======== Source data

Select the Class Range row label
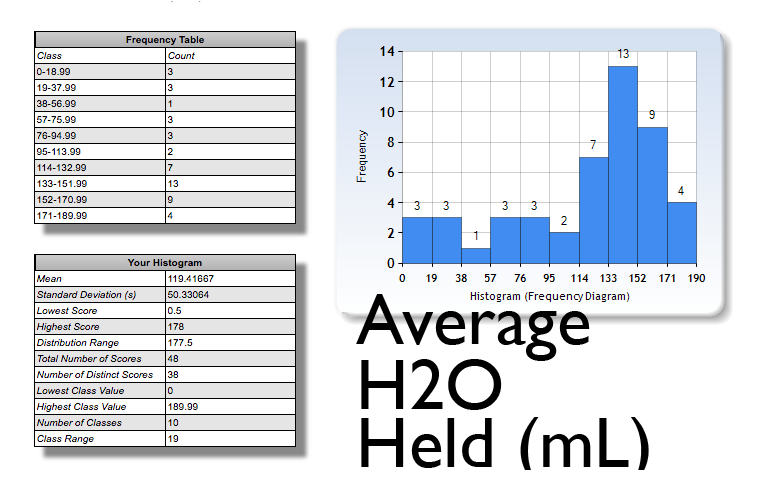The image size is (768, 492). coord(100,439)
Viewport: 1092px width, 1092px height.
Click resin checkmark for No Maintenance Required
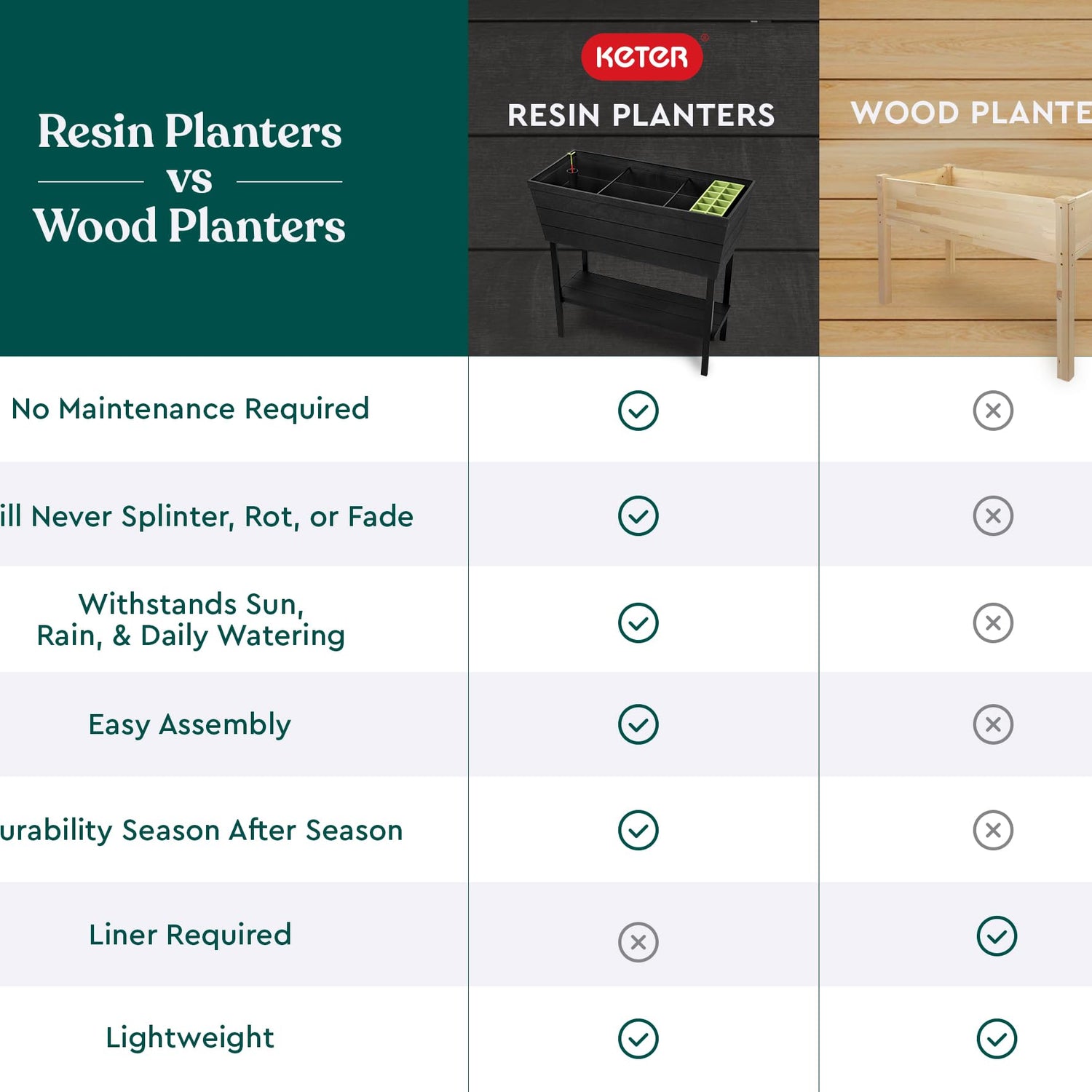(638, 411)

================

Task objective: Each entry above should be written out verbatim, minus its pictures.

Completed exercise:
Select the Class Range row label
The image size is (768, 492). coord(100,439)
Viewport: 1092px width, 1092px height.
Click resin checkmark for No Maintenance Required
(638, 411)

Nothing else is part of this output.